> [Work instructions] Give back all of the data exactly as it appears here.
START Source material
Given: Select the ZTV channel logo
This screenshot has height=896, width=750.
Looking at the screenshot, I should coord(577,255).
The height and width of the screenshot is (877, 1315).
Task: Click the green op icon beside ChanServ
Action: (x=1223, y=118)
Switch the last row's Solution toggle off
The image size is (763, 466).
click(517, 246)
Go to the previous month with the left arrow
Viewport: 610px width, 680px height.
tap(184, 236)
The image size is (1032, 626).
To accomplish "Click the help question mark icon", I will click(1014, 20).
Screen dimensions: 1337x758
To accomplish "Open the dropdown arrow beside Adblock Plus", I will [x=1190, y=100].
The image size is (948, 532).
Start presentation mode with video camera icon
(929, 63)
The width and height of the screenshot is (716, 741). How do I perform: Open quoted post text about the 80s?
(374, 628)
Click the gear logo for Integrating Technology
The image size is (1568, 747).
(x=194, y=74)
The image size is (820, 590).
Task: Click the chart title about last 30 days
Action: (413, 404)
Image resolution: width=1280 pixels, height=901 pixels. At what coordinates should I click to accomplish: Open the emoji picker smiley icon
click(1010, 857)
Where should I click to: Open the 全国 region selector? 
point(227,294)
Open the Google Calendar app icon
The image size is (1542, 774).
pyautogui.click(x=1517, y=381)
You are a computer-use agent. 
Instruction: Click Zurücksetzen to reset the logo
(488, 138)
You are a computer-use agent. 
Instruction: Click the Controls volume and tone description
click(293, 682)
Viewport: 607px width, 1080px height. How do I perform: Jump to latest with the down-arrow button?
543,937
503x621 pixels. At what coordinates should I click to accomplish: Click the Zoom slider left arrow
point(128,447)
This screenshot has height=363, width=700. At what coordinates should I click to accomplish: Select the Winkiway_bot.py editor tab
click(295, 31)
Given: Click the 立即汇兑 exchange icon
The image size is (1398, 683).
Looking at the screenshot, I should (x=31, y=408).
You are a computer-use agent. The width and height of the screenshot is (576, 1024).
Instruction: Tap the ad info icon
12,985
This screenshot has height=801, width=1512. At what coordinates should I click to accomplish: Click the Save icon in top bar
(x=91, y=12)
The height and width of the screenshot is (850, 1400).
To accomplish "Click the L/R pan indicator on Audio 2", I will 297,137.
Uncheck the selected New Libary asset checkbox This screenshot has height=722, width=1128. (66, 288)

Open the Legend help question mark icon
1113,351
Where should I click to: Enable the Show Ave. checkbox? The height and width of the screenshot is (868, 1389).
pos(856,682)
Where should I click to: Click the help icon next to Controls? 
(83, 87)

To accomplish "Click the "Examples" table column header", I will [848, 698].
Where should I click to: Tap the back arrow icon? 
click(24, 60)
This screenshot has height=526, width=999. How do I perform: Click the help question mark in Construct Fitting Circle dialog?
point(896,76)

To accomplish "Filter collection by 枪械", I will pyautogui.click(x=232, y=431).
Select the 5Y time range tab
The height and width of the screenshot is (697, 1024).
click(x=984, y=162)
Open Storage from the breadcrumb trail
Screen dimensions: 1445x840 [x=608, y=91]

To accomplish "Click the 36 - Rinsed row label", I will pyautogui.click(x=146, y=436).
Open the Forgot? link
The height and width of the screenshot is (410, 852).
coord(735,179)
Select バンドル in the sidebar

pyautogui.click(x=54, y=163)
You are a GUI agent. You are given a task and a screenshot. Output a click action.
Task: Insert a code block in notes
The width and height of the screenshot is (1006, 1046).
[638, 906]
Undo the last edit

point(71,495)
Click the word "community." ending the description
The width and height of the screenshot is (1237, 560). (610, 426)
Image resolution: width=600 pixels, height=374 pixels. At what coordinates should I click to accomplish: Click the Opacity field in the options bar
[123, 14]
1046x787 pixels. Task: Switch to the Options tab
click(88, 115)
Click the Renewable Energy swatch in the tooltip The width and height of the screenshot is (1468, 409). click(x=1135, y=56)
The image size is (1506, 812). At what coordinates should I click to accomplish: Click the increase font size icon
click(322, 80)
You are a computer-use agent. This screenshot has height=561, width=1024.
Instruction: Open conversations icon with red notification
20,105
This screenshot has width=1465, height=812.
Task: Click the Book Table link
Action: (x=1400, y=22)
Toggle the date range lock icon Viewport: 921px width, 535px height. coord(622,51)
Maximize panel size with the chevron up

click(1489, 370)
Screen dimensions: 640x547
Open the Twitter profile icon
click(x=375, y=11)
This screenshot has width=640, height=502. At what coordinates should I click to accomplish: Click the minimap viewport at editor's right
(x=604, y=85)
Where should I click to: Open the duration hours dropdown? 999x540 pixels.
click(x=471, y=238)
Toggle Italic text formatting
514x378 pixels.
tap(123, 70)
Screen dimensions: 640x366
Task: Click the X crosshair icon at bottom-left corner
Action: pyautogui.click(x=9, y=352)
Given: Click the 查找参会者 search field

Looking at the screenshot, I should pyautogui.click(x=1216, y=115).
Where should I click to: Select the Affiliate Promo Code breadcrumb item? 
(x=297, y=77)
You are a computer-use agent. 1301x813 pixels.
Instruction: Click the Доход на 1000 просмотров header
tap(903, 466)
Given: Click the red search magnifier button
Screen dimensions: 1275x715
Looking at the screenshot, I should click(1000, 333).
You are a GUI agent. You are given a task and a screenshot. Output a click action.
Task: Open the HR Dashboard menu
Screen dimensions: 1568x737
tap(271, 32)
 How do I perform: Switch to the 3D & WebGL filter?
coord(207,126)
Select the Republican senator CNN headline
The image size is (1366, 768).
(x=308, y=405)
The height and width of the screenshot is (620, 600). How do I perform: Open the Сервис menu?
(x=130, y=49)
END Source material
> [Output for this task]
Given: Select the ZTV channel logo
This screenshot has height=896, width=750.
Looking at the screenshot, I should coord(577,255).
The height and width of the screenshot is (877, 1315).
Task: Click the green op icon beside ChanServ
Action: (x=1223, y=118)
Switch the last row's Solution toggle off
The image size is (763, 466).
click(517, 246)
Go to the previous month with the left arrow
Viewport: 610px width, 680px height.
tap(184, 236)
The image size is (1032, 626).
To accomplish "Click the help question mark icon", I will click(1014, 20).
Screen dimensions: 1337x758
To accomplish "Open the dropdown arrow beside Adblock Plus", I will [x=1190, y=100].
The image size is (948, 532).
Start presentation mode with video camera icon
(929, 63)
The width and height of the screenshot is (716, 741). How do I perform: Open quoted post text about the 80s?
(374, 628)
Click the gear logo for Integrating Technology
The image size is (1568, 747).
(x=194, y=74)
The image size is (820, 590).
Task: Click the chart title about last 30 days
Action: (413, 404)
Image resolution: width=1280 pixels, height=901 pixels. At what coordinates should I click to accomplish: Open the emoji picker smiley icon
click(1010, 857)
Where should I click to: Open the 全国 region selector? 
point(227,294)
Open the Google Calendar app icon
The image size is (1542, 774).
pyautogui.click(x=1517, y=381)
You are a computer-use agent. 
Instruction: Click Zurücksetzen to reset the logo
(488, 138)
You are a computer-use agent. 
Instruction: Click the Controls volume and tone description
click(293, 682)
Viewport: 607px width, 1080px height. How do I perform: Jump to latest with the down-arrow button?
543,937
503x621 pixels. At what coordinates should I click to accomplish: Click the Zoom slider left arrow
point(128,447)
This screenshot has height=363, width=700. At what coordinates should I click to accomplish: Select the Winkiway_bot.py editor tab
click(295, 31)
Given: Click the 立即汇兑 exchange icon
The image size is (1398, 683).
Looking at the screenshot, I should (x=31, y=408).
You are a computer-use agent. The width and height of the screenshot is (576, 1024).
Instruction: Tap the ad info icon
12,985
This screenshot has height=801, width=1512. At what coordinates should I click to accomplish: Click the Save icon in top bar
(x=91, y=12)
The height and width of the screenshot is (850, 1400).
To accomplish "Click the L/R pan indicator on Audio 2", I will 297,137.
Uncheck the selected New Libary asset checkbox This screenshot has height=722, width=1128. (66, 288)

Open the Legend help question mark icon
1113,351
Where should I click to: Enable the Show Ave. checkbox? The height and width of the screenshot is (868, 1389).
pos(856,682)
Where should I click to: Click the help icon next to Controls? 
(83, 87)

To accomplish "Click the "Examples" table column header", I will [848, 698].
Where should I click to: Tap the back arrow icon? 
click(24, 60)
This screenshot has height=526, width=999. How do I perform: Click the help question mark in Construct Fitting Circle dialog?
point(896,76)

To accomplish "Filter collection by 枪械", I will pyautogui.click(x=232, y=431).
Select the 5Y time range tab
The height and width of the screenshot is (697, 1024).
click(x=984, y=162)
Open Storage from the breadcrumb trail
Screen dimensions: 1445x840 [x=608, y=91]

To accomplish "Click the 36 - Rinsed row label", I will pyautogui.click(x=146, y=436).
Open the Forgot? link
The height and width of the screenshot is (410, 852).
coord(735,179)
Select バンドル in the sidebar

pyautogui.click(x=54, y=163)
You are a GUI agent. You are given a task and a screenshot. Output a click action.
Task: Insert a code block in notes
The width and height of the screenshot is (1006, 1046).
[638, 906]
Undo the last edit

point(71,495)
Click the word "community." ending the description
The width and height of the screenshot is (1237, 560). (610, 426)
Image resolution: width=600 pixels, height=374 pixels. At what coordinates should I click to accomplish: Click the Opacity field in the options bar
[123, 14]
1046x787 pixels. Task: Switch to the Options tab
click(88, 115)
Click the Renewable Energy swatch in the tooltip The width and height of the screenshot is (1468, 409). click(x=1135, y=56)
The image size is (1506, 812). At what coordinates should I click to accomplish: Click the increase font size icon
click(322, 80)
You are a computer-use agent. This screenshot has height=561, width=1024.
Instruction: Open conversations icon with red notification
20,105
This screenshot has width=1465, height=812.
Task: Click the Book Table link
Action: (x=1400, y=22)
Toggle the date range lock icon Viewport: 921px width, 535px height. coord(622,51)
Maximize panel size with the chevron up

click(1489, 370)
Screen dimensions: 640x547
Open the Twitter profile icon
click(x=375, y=11)
This screenshot has width=640, height=502. At what coordinates should I click to accomplish: Click the minimap viewport at editor's right
(x=604, y=85)
Where should I click to: Open the duration hours dropdown? 999x540 pixels.
click(x=471, y=238)
Toggle Italic text formatting
514x378 pixels.
tap(123, 70)
Screen dimensions: 640x366
Task: Click the X crosshair icon at bottom-left corner
Action: pyautogui.click(x=9, y=352)
Given: Click the 查找参会者 search field

Looking at the screenshot, I should pyautogui.click(x=1216, y=115).
Where should I click to: Select the Affiliate Promo Code breadcrumb item? 
(x=297, y=77)
You are a computer-use agent. 1301x813 pixels.
Instruction: Click the Доход на 1000 просмотров header
tap(903, 466)
Given: Click the red search magnifier button
Screen dimensions: 1275x715
Looking at the screenshot, I should click(1000, 333).
You are a GUI agent. You are given a task and a screenshot. Output a click action.
Task: Open the HR Dashboard menu
Screen dimensions: 1568x737
tap(271, 32)
 How do I perform: Switch to the 3D & WebGL filter?
coord(207,126)
Select the Republican senator CNN headline
The image size is (1366, 768).
(x=308, y=405)
The height and width of the screenshot is (620, 600). How do I perform: Open the Сервис menu?
(x=130, y=49)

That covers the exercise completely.